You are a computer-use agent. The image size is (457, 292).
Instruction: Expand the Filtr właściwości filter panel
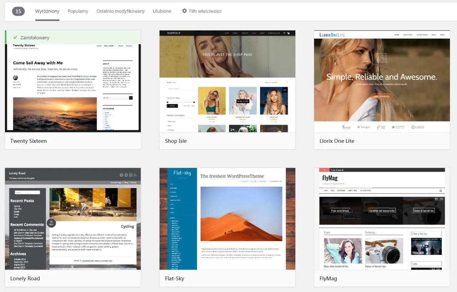[x=205, y=11]
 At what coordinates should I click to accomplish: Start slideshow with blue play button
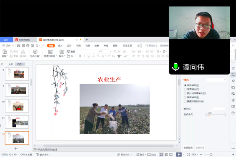(179, 155)
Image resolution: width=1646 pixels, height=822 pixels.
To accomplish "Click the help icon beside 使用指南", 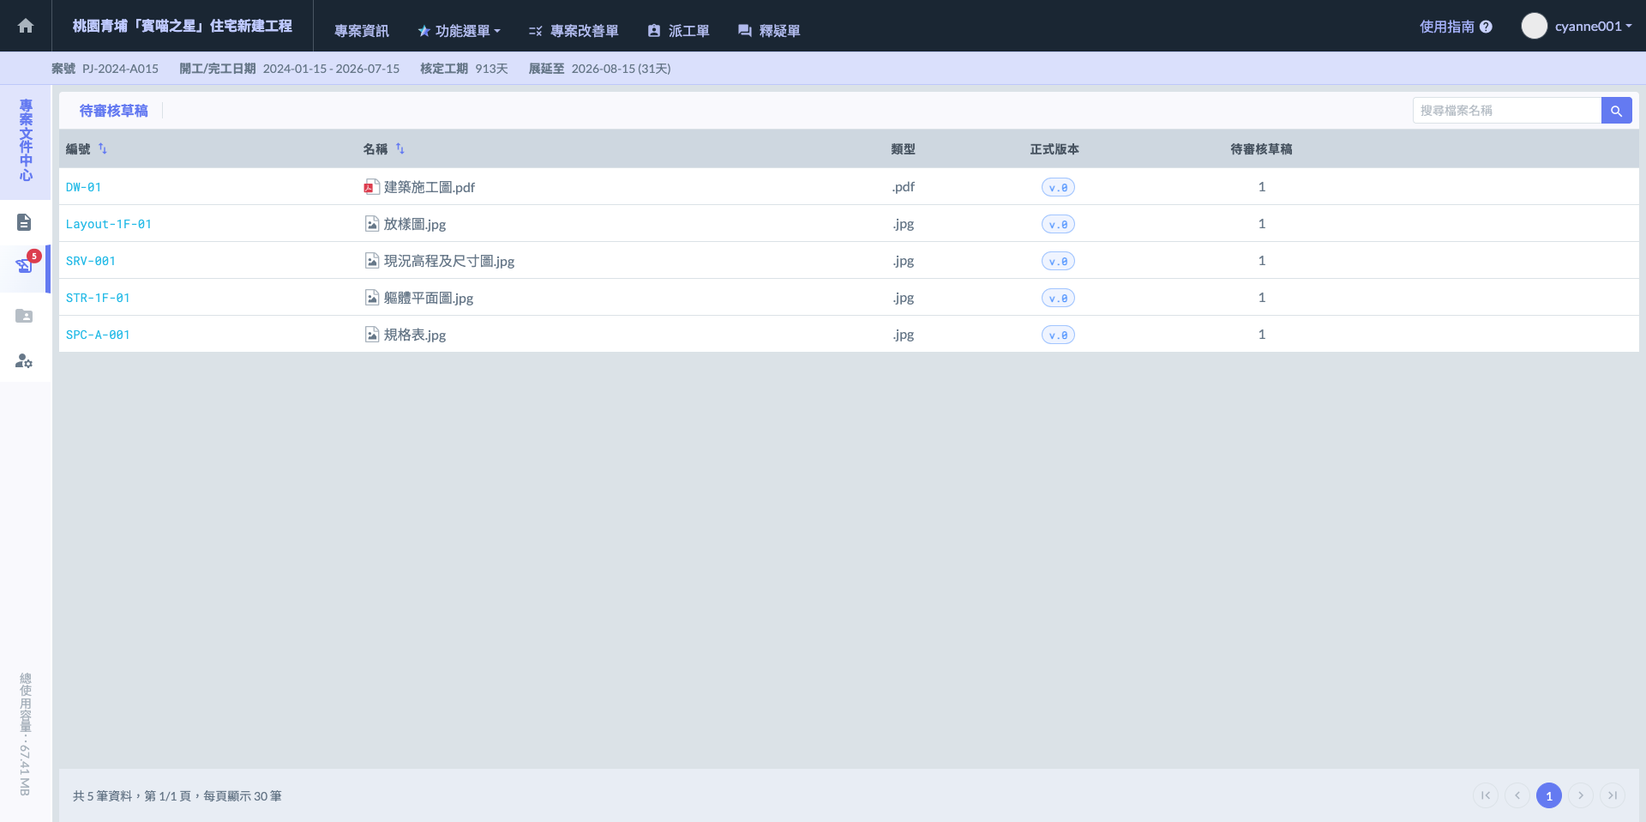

◆ Your instructions ◆
Could the data above be repeated exactly, with every picture dropped?

◆ Written response ◆
You are a computer-use agent. The image size is (457, 292).
Instruction: Expand the Filtr właściwości filter panel
[x=205, y=11]
 At what coordinates should I click to accomplish: Start slideshow with blue play button
(179, 155)
Image resolution: width=1646 pixels, height=822 pixels.
To accomplish "Click the help icon beside 使用指南", 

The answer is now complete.